● Texto mostrado
----------

El estilo y la naturaleza del nuevo Gobierno tripartito quedó instantáneamente verificado con el viaje a Perpinyá de su Conseller en Cap, Carod-Rovira, a departir campechanamente con los pistoleros de las Vascongadas y Navarra. Además de todo lo que vino a significar esta primera hazaña, era la constatación más patente de que en Catalunya cualquier opción armada había fracasado, no por sensatez o pactismo como se hacía creer, sino por la comodidad que suponía vivir en la retaguardia con el frente militar a 600 kilómetros. En el fondo, a pesar de la distancia, estos chicarrones revoltosos del norte trabajaban también para nuestros intereses. Por lo menos, este era el criterio falaz, subyacente en la totalidad del nacionalismo catalán, y de aquí sus gestos de connivencia, como pedir diálogo con los asesinos de Ernest Lluch estando aún la víctima de cuerpo presente.

En resumen, a pesar de lo que venía aconteciendo con el nuevo Gobierno, la distancia con la tierra que me vio nacer era ya un abismo, mis ambiciones militares en este lugar se habían desvanecido en su totalidad. Lamentablemente, y con toda objetividad, una vez clarificado el panorama, me tocaba admitir que la guerra estaba perdida, y que si de alguna cosa había podido servir era, ¡oh gran paradoja!, para colaborar en el ascenso de los que ahora ostentaban el poder. En conclusión, había malgastado veinticinco años de mi vida en una estrategia de combate desacertada. Mi maestro J. M. Arrizabalaga, del que sigo alumno desde hace más de cincuenta años, me dijo una vez que una de las cosas más difíciles de la vida es saber escoger con precisión a los enemigos.

—¡Esto no se puede soportar! ¡Hay que hacer algo!

----------

● Datos de ubicación de elementos y texto
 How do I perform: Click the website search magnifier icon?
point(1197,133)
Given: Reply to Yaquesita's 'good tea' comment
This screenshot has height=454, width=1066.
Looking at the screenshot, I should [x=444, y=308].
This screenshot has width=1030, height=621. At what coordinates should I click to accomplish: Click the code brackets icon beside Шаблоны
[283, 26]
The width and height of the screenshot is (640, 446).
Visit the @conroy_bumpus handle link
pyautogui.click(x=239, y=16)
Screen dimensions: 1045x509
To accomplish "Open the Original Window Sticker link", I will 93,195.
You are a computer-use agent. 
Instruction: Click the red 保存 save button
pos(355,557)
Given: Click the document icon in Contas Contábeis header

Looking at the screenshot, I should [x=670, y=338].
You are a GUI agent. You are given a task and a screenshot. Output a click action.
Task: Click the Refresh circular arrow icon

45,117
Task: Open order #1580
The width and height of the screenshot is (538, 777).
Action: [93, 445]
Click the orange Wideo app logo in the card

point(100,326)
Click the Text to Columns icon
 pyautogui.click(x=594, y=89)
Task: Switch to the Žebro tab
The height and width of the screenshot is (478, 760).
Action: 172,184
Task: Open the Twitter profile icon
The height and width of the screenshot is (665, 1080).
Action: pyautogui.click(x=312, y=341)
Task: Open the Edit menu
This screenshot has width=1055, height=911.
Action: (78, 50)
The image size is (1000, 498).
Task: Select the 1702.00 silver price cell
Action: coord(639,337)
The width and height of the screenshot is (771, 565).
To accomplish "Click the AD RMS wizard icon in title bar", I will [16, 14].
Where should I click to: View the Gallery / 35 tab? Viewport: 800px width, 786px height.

----------

● Detalles de tarea
Extrae literalmente del texto mostrado el fragmento que va desde "En resumen, a" hasta "que hacer algo!".

● Solución
En resumen, a pesar de lo que venía aconteciendo con el nuevo Gobierno, la distancia con la tierra que me vio nacer era ya un abismo, mis ambiciones militares en este lugar se habían desvanecido en su totalidad. Lamentablemente, y con toda objetividad, una vez clarificado el panorama, me tocaba admitir que la guerra estaba perdida, y que si de alguna cosa había podido servir era, ¡oh gran paradoja!, para colaborar en el ascenso de los que ahora ostentaban el poder. En conclusión, había malgastado veinticinco años de mi vida en una estrategia de combate desacertada. Mi maestro J. M. Arrizabalaga, del que sigo alumno desde hace más de cincuenta años, me dijo una vez que una de las cosas más difíciles de la vida es saber escoger con precisión a los enemigos.

—¡Esto no se puede soportar! ¡Hay que hacer algo!